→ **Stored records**
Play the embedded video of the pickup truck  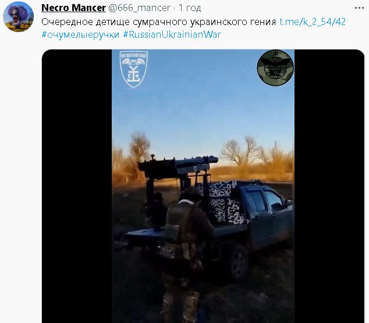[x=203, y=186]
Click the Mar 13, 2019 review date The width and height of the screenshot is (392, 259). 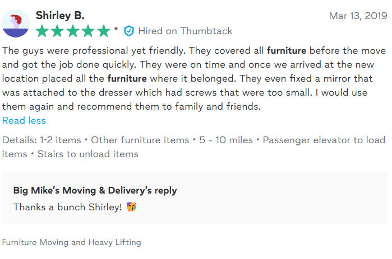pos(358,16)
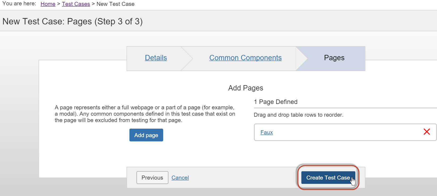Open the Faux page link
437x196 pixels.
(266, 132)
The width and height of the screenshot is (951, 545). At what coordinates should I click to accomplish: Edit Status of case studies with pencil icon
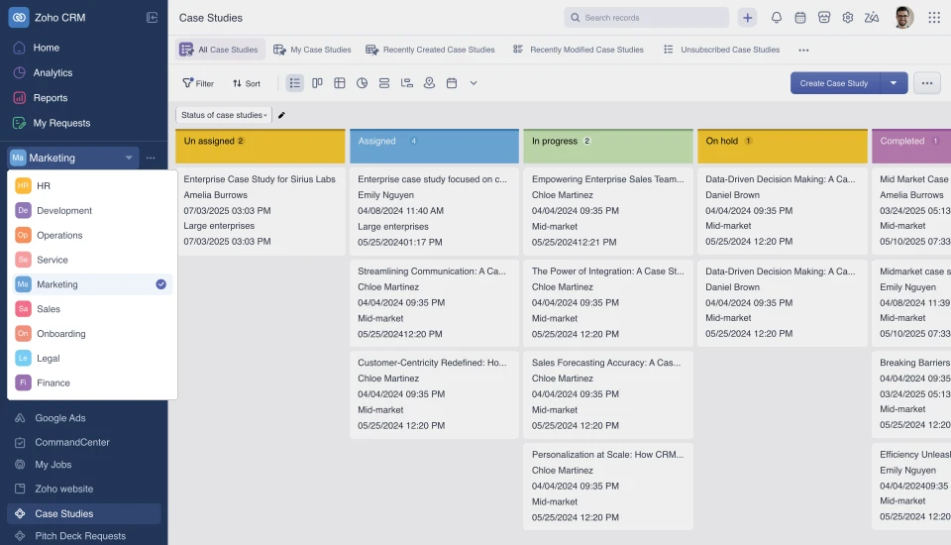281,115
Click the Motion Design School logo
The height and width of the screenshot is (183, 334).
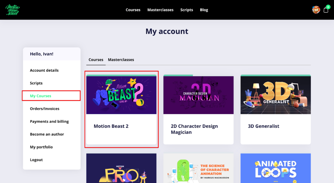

...

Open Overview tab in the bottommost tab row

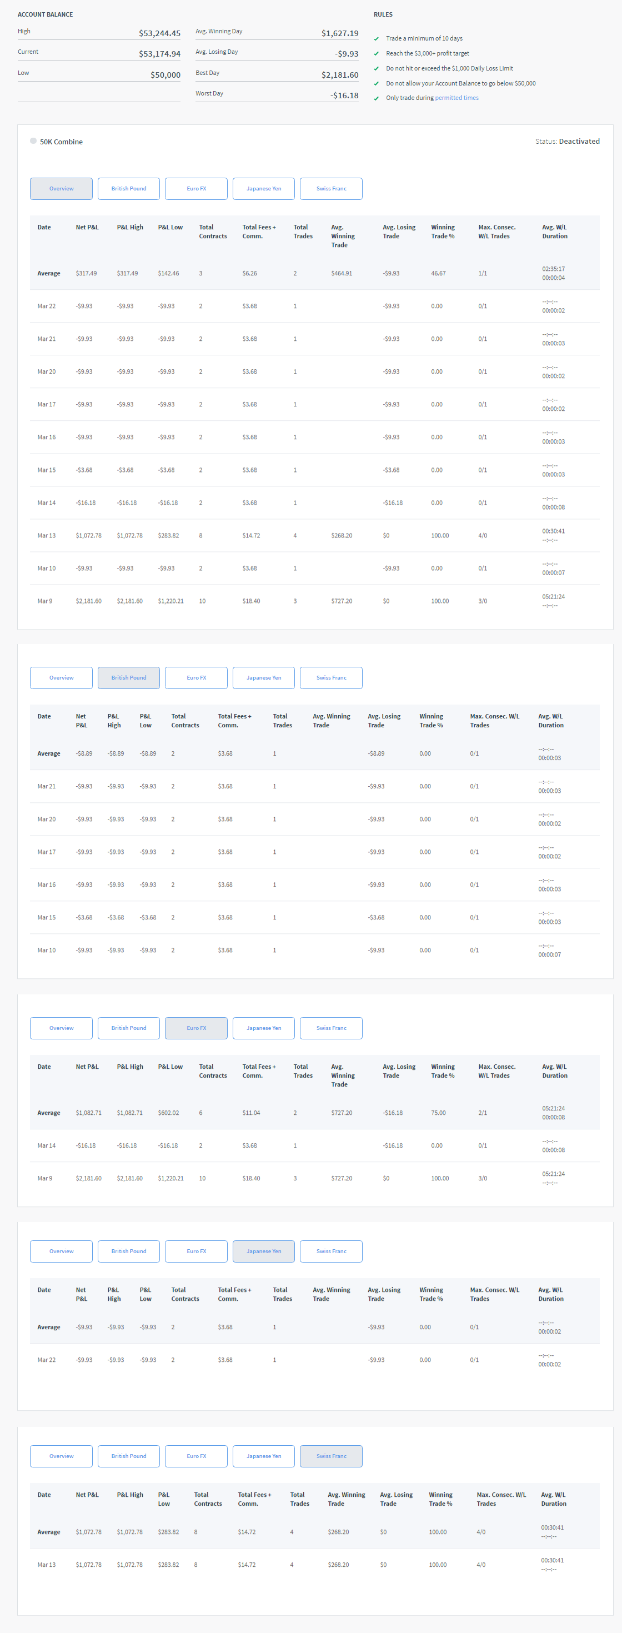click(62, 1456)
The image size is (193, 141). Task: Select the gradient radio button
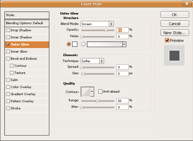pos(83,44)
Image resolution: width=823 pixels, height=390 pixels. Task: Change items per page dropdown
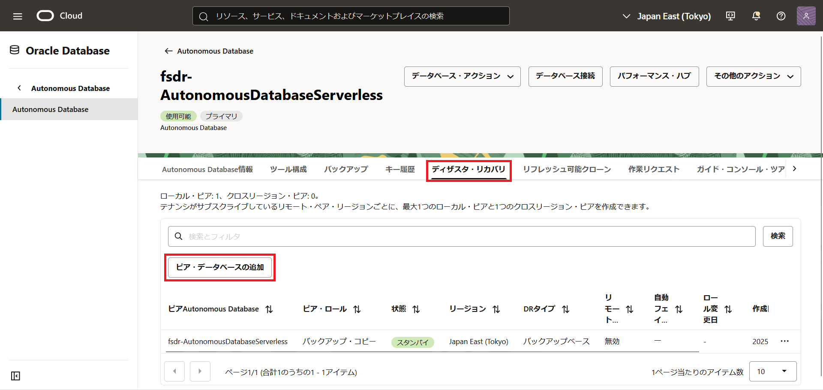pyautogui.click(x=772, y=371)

→ **WHAT YOU NEED TO DO**
Print, word for word, the lines above that run from the line containing "The width and height of the screenshot is (951, 545)." to the line containing "The height and", both included. Keep the pictures out.

→ **SOLUTION TO THIS PROBLEM**
The width and height of the screenshot is (951, 545). At what coordinates should I click to accomplish: Edit Status of case studies with pencil icon
281,115
Click the Motion Design School logo
The height and width of the screenshot is (183, 334).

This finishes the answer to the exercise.